▸ **Your objective**
Among the entries that follow, find every line with the word "computer" and copy it.

Collected data:

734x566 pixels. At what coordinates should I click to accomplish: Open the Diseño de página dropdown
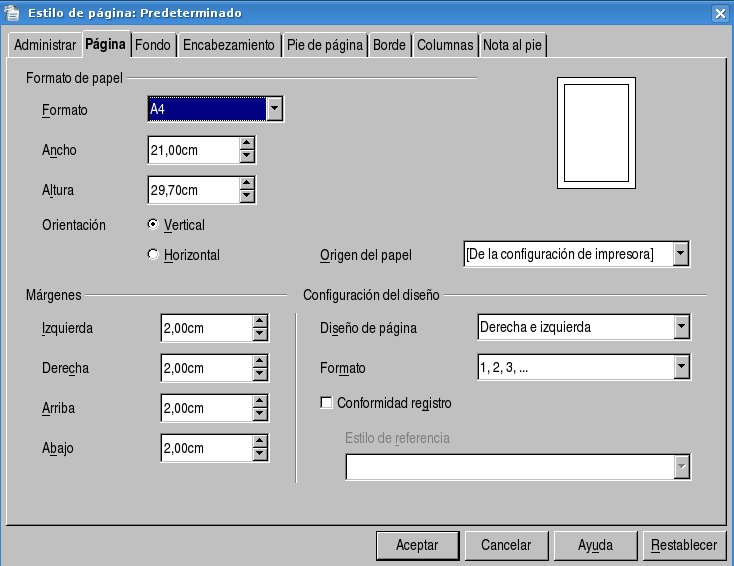click(x=681, y=327)
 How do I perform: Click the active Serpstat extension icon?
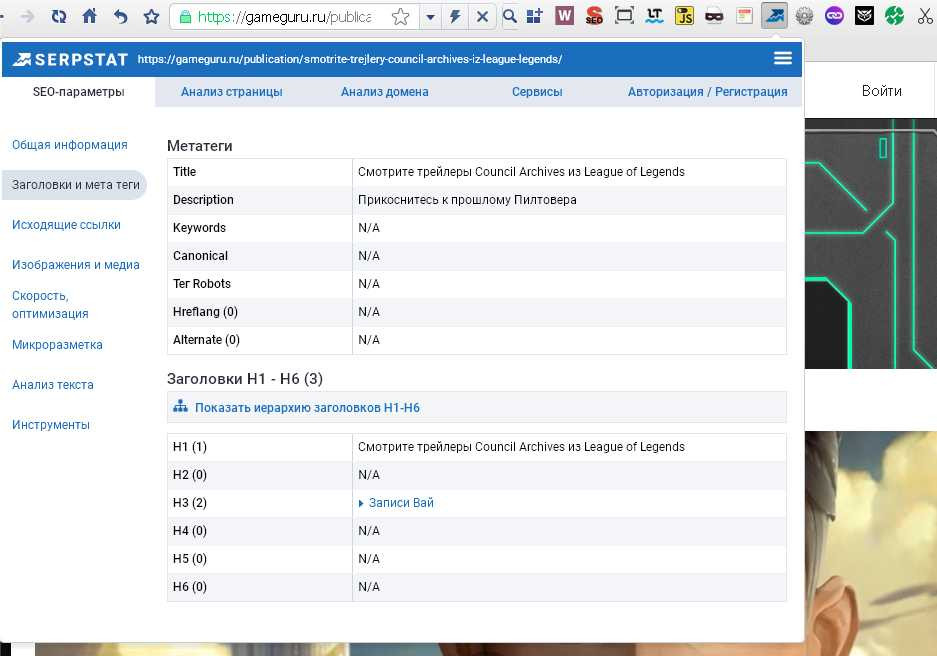pos(774,16)
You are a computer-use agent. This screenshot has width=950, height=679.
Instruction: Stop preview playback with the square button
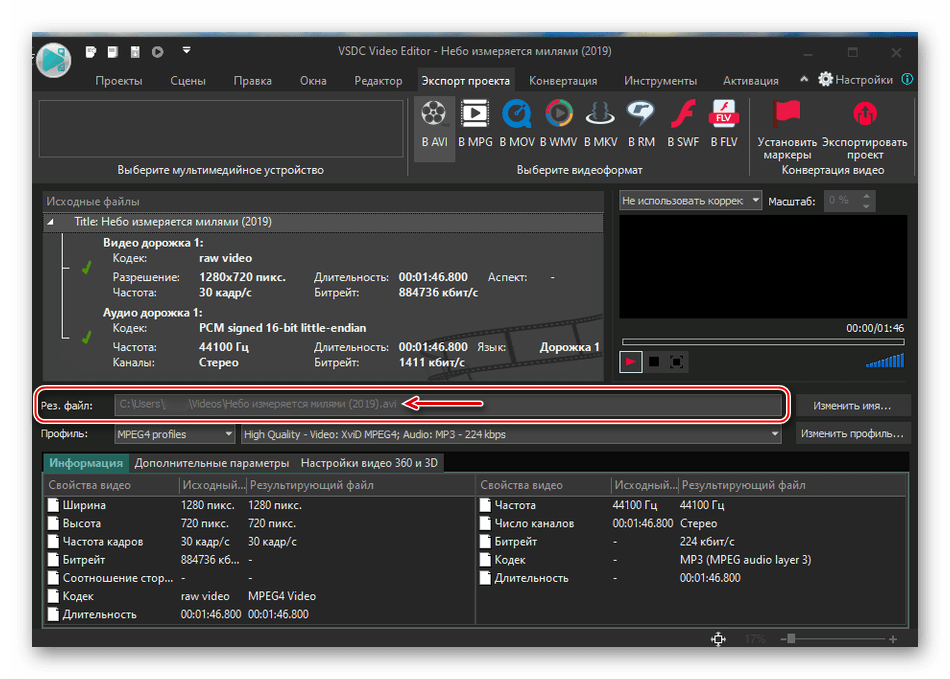point(654,362)
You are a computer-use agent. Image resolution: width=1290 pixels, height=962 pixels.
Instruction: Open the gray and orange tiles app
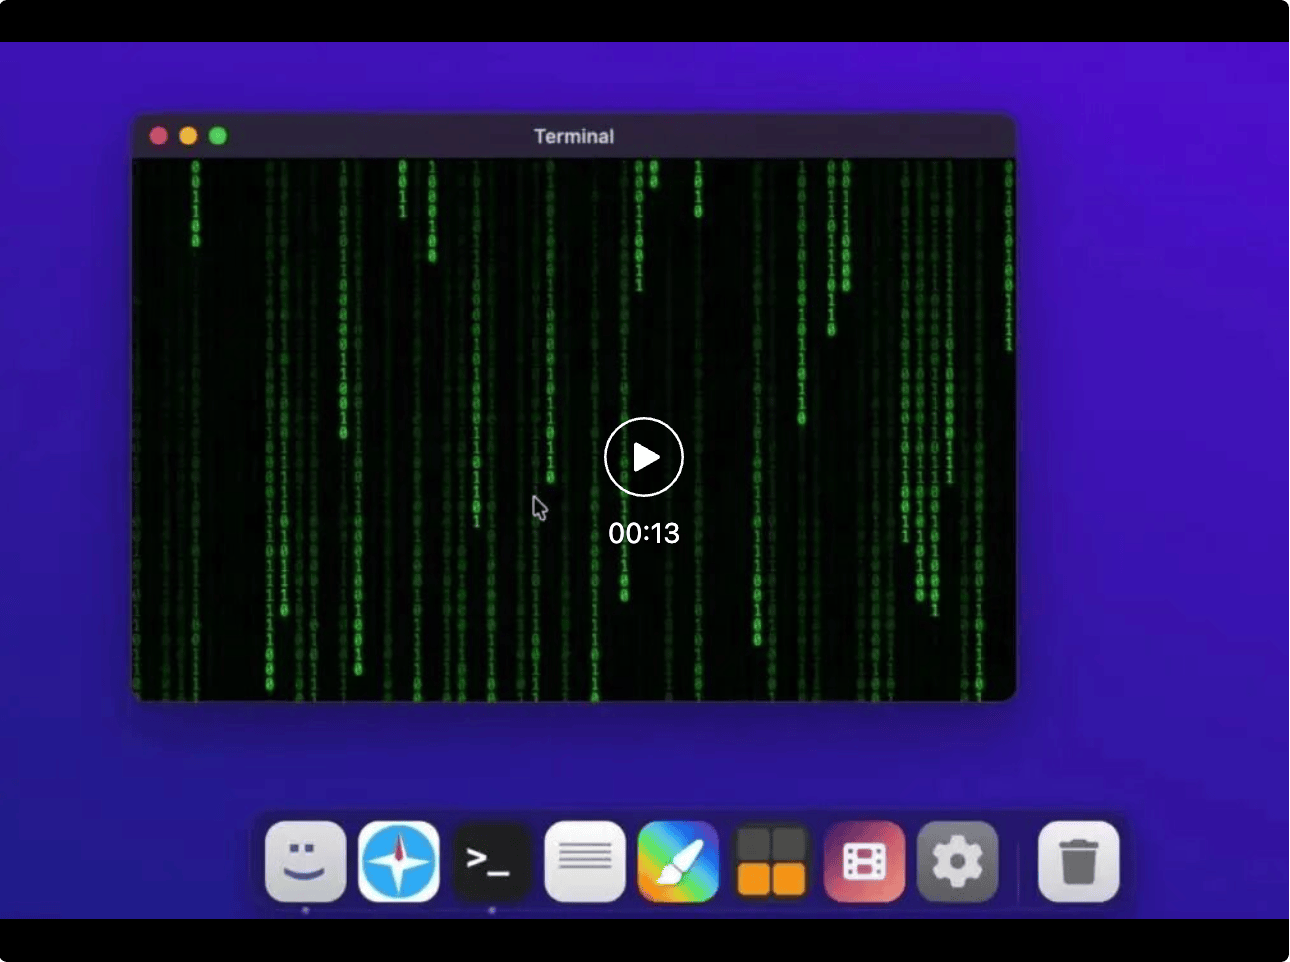(x=771, y=861)
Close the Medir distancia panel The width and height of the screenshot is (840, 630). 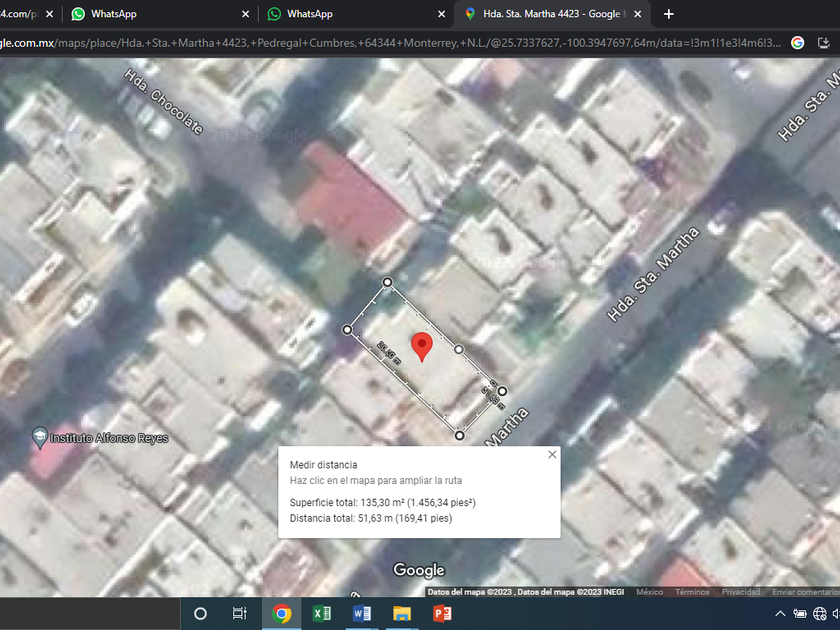coord(552,454)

▸ **Task output**
You are a computer-use agent. This screenshot has width=950, height=679.
You are a computer-use agent. Image resolution: width=1290 pixels, height=962 pixels.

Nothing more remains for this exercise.